## WHAT IS BEING ASKED:
State how many lines of the data below contain the string "Given", with case counting, and give only that number.

## RECORDS FOR THE EXERCISE:
□ □ □ □ □

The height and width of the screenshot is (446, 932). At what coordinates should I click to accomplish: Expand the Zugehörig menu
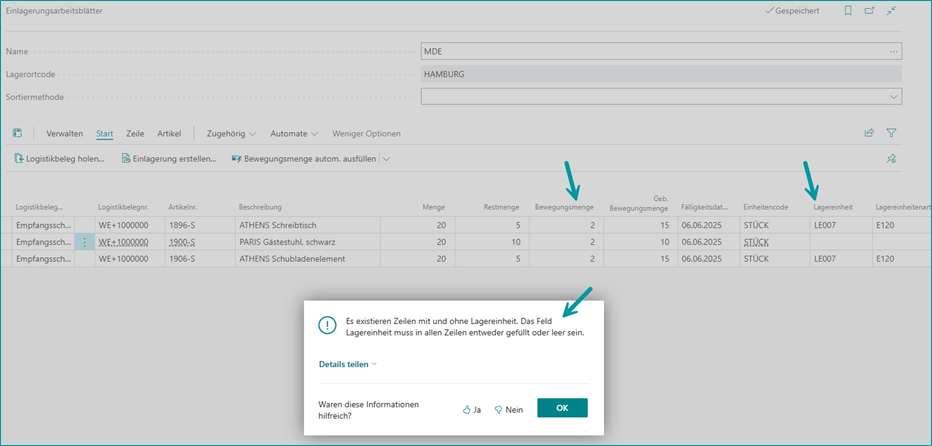pos(231,133)
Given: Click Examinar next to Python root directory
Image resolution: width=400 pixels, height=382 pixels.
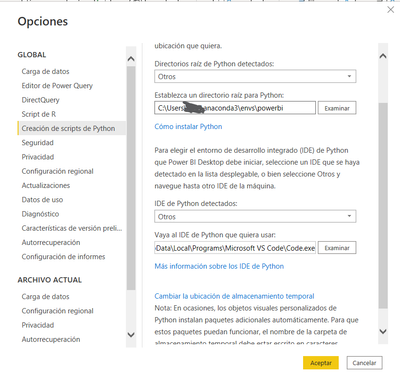Looking at the screenshot, I should coord(337,108).
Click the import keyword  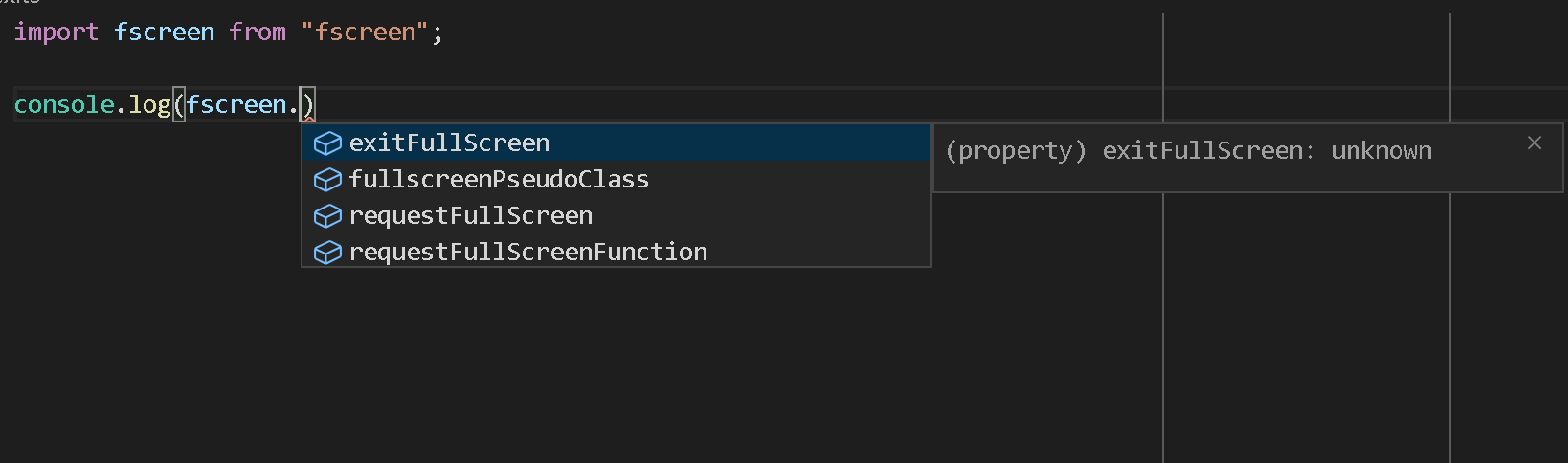point(56,32)
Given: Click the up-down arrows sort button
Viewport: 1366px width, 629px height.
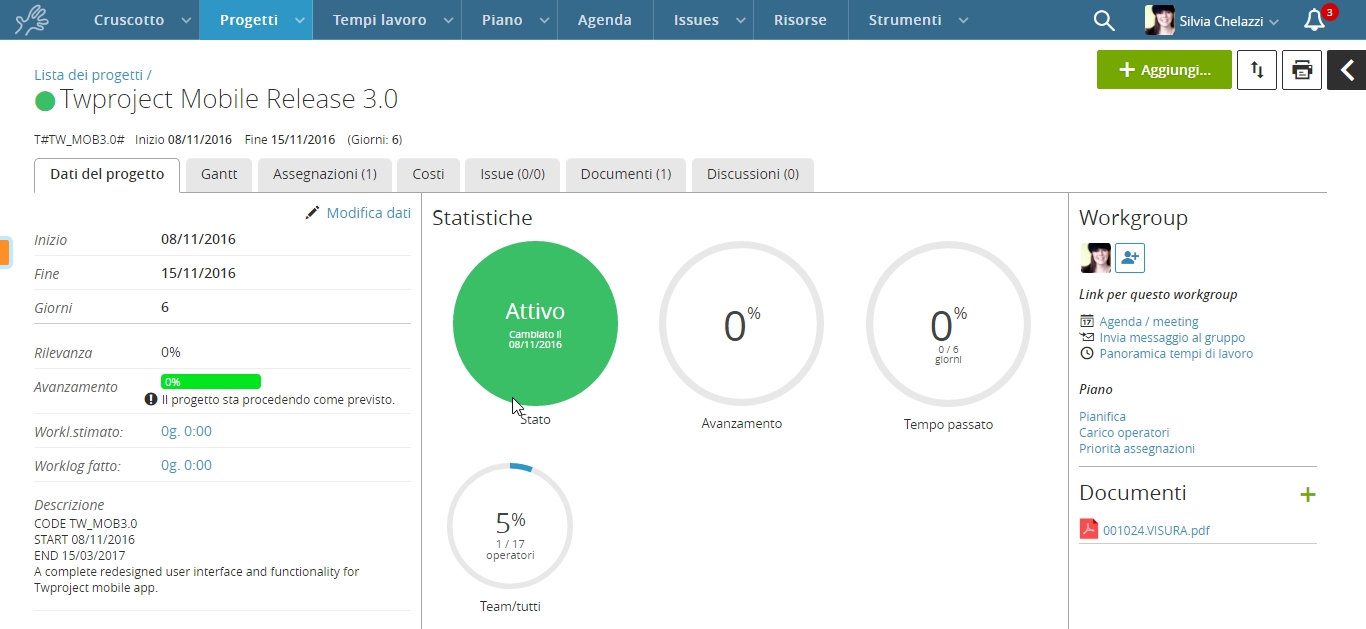Looking at the screenshot, I should [1257, 70].
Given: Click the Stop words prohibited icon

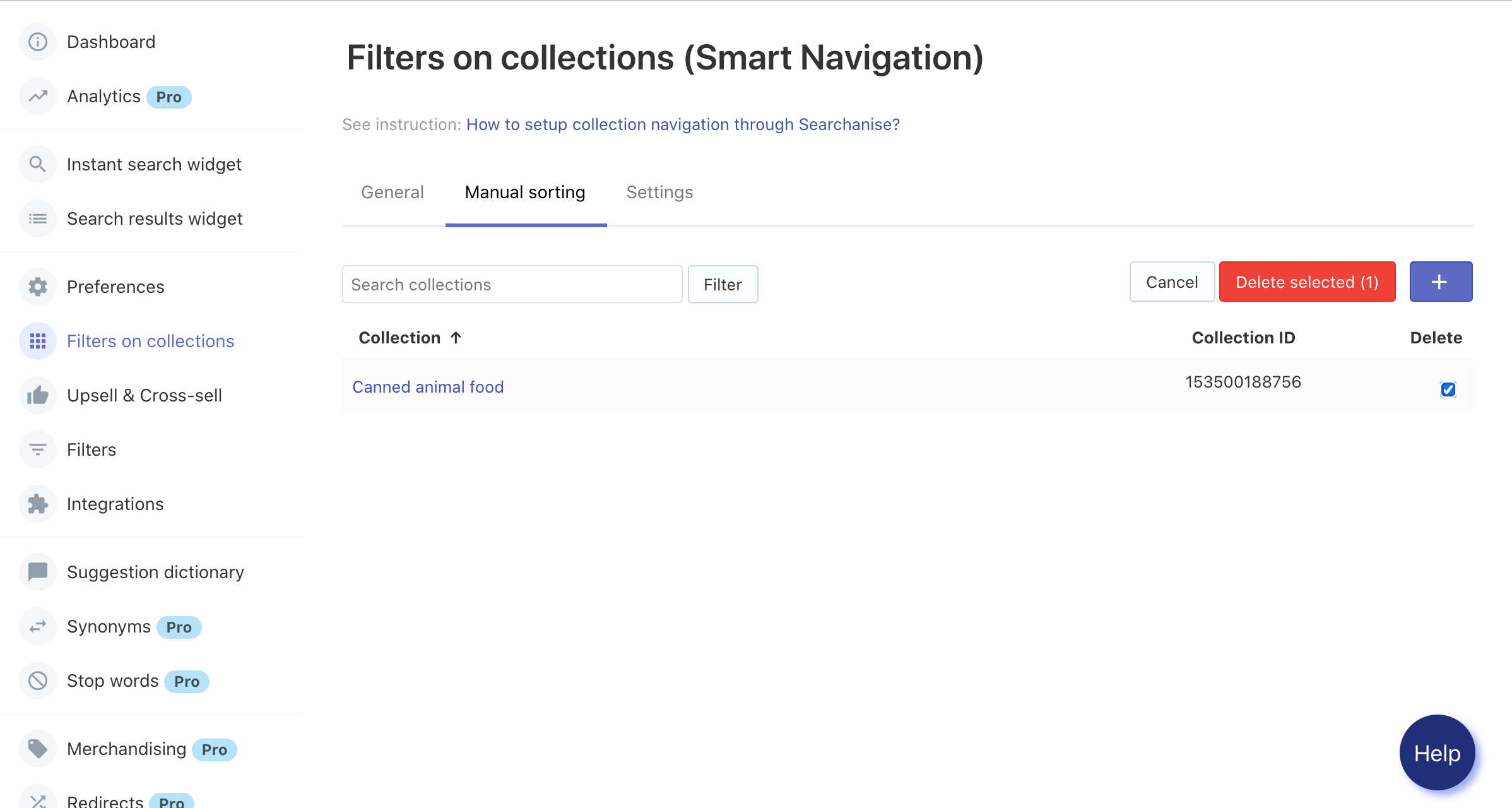Looking at the screenshot, I should pyautogui.click(x=38, y=680).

□ □ □ □ □

## EXERCISE ANSWER:
3